Whether the public is receptive to such a case, persuasively made, is open to question, to be sure, but so is whether the public is capable of sustained constitutional government. An enduring preference for action over institutional architecture—a concern with getting things done over how they get done—would raise serious concerns about the answer.
Madison’s answer, to which the next Speaker should recur, is that actors inside that architecture will maintain it because they seek office to exercise power. Thus their personal ambition—power—is connected to their institutional interest: authority.
Political parties and legislative careerism have done much to undo that assumption, but the next Speaker might reignite it. That involves making a constitutional case not merely to the public but to political actors. It involves reminding them that if they want to pursue other goods, they need power first, and if they want power, they must defend the institution from which they draw it.
Such a case can draw them together, providing a basis for setting aside policy disputes in favor of constitutional unity. Madison plainly assumes it will. The logic of Federalist 51 does not otherwise operate.
To be sure, a great deal stands in the way of the next Speaker pursuing such an agenda. The House is a sprawling collective action problem in which each member’s share of the power exercised is probably too diffuse to justify his or her sacrifice of personal goals to institutional goods.
But an agenda focused on restoring the influence of the House is a necessary predicate to many of those goals, so members might be persuaded, especially by the excellent suggestions Christopher DeMuth made in August’s Liberty Law Forum: reclaiming Congress’ taxing and regulatory power, restoring annual appropriations and censuring unconstitutional executive actions.

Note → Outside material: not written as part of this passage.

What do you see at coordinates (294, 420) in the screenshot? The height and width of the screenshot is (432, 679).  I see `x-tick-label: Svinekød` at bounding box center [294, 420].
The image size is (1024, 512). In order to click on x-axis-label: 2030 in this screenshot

To the extent members are pursuing goals unrelated to power used to influence policy—prestige, venality and the like—those ulterior aims should be short-circuited. Term limitation would help do that trick. To be sure, the institutional costs of term limits—including depriving the Speaker of one of the most treasured motives for keeping members in line, the seniority system—would not be negligible.

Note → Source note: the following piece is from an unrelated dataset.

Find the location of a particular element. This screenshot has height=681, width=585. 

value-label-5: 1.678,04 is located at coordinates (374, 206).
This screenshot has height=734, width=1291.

But the essential debility afflicting Congress is a deranged motive for occupying office. Without restoring that motive to the exercise of power—and why else disrupt one’s career for a maximum 12-year stint in the House that will not be long enough to pay the dividends to which today’s former incumbents are accustomed—other reforms cannot succeed.
The essential problem of John Boehner’s speakership was his inability to corral his own troops toward a vision they shared. The elegies to his leadership, sung mostly by commentators who pined for his failure, operate within a framework that assume a successful Speaker will be one who strikes deals with the White House. Conflict aversion is the regnant constitutional ethic. But conflict is healthy. Conflict separates and checks power in addition to clarifying policy.
The question is conflict over what. Conflict merely over policy, while valuable, may in isolation be a losing proposition for a Speaker trapped between his own caucus on one flank and the White House on the other. Conflict over power itself might well unite one against the other—and restore the regime to the balance its architects intended.